* Instructions for the task *
Return verbatim the run of lines that opens with the line holding "This screenshot has width=1920, height=1080. At" and closes with the last line of the records.

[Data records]
■ ■ ■

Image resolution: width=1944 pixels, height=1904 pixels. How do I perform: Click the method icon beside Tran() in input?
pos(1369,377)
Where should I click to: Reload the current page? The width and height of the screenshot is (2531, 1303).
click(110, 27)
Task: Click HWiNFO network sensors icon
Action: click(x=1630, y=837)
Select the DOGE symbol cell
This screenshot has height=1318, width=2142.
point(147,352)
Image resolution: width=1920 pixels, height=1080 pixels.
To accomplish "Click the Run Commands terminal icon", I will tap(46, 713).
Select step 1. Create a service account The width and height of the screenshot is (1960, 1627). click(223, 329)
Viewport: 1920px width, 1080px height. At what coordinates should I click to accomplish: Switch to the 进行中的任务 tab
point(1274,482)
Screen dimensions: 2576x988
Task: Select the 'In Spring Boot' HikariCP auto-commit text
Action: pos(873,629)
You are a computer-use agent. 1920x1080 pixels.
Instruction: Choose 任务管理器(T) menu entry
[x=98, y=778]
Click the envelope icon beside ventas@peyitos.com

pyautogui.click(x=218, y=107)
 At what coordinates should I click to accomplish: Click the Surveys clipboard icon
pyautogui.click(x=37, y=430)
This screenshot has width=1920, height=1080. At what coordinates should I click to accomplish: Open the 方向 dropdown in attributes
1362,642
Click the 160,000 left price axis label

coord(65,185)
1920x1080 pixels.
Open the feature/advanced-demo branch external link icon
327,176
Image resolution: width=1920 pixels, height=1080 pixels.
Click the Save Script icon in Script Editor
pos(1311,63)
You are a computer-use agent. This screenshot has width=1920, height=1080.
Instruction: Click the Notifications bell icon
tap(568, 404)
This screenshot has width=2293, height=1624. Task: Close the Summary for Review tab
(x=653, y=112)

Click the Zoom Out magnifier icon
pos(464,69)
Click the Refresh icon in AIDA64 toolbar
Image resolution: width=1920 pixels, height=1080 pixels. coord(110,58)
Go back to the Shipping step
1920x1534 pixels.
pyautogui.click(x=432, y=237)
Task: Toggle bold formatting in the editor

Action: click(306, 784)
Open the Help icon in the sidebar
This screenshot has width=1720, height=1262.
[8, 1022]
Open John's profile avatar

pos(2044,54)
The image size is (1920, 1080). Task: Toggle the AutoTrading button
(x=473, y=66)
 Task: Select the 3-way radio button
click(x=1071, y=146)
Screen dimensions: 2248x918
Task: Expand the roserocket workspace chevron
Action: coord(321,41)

■ ■ ■

* Answer below *
This screenshot has width=1920, height=1080. At what coordinates should I click to accomplish: Open the 方向 dropdown in attributes
1362,642
Click the 160,000 left price axis label

coord(65,185)
1920x1080 pixels.
Open the feature/advanced-demo branch external link icon
327,176
Image resolution: width=1920 pixels, height=1080 pixels.
Click the Save Script icon in Script Editor
pos(1311,63)
You are a computer-use agent. This screenshot has width=1920, height=1080.
Instruction: Click the Notifications bell icon
tap(568, 404)
This screenshot has width=2293, height=1624. Task: Close the Summary for Review tab
(x=653, y=112)

Click the Zoom Out magnifier icon
pos(464,69)
Click the Refresh icon in AIDA64 toolbar
Image resolution: width=1920 pixels, height=1080 pixels. coord(110,58)
Go back to the Shipping step
1920x1534 pixels.
pyautogui.click(x=432, y=237)
Task: Toggle bold formatting in the editor

Action: click(306, 784)
Open the Help icon in the sidebar
This screenshot has width=1720, height=1262.
[8, 1022]
Open John's profile avatar

pos(2044,54)
The image size is (1920, 1080). Task: Toggle the AutoTrading button
(x=473, y=66)
 Task: Select the 3-way radio button
click(x=1071, y=146)
Screen dimensions: 2248x918
Task: Expand the roserocket workspace chevron
Action: coord(321,41)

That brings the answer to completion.